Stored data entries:
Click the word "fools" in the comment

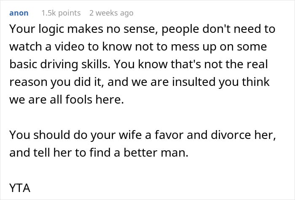click(x=79, y=99)
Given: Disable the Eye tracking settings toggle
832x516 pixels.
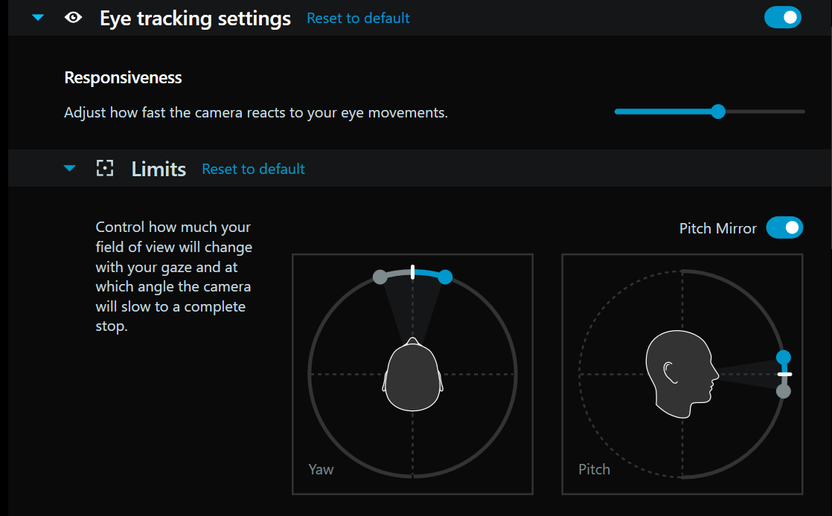Looking at the screenshot, I should [x=783, y=17].
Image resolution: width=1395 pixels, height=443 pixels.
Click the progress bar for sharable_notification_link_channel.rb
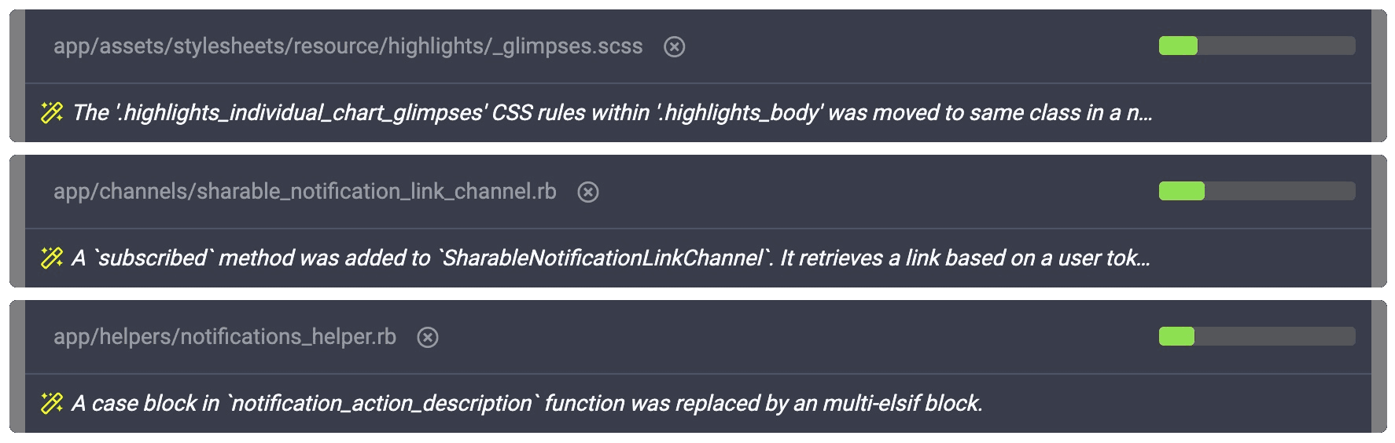point(1257,191)
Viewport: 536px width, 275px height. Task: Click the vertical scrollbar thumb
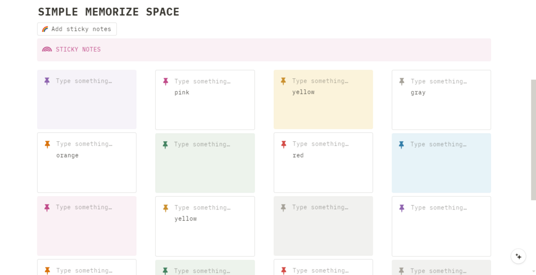pyautogui.click(x=533, y=140)
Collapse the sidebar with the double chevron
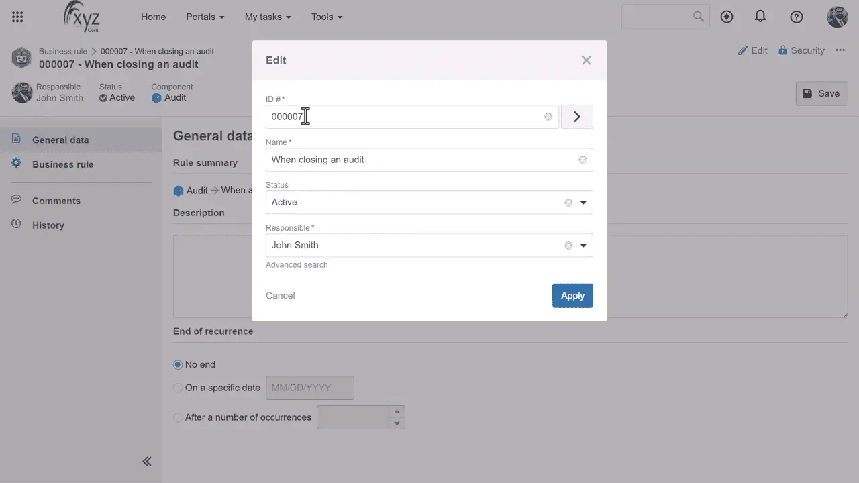 click(x=147, y=461)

What you will do —
Begin with the line that has "Given: Disable the" and continue to the last line of the entries, printing each line exactly and nothing else; include both ends and skip the pictures.

Result below —
Given: Disable the Eye tracking settings toggle
832x516 pixels.
Looking at the screenshot, I should [x=783, y=17].
Image resolution: width=1395 pixels, height=443 pixels.
Click the progress bar for sharable_notification_link_channel.rb
point(1257,191)
Viewport: 536px width, 275px height. Task: Click the vertical scrollbar thumb
pyautogui.click(x=533, y=140)
Collapse the sidebar with the double chevron
 click(x=147, y=461)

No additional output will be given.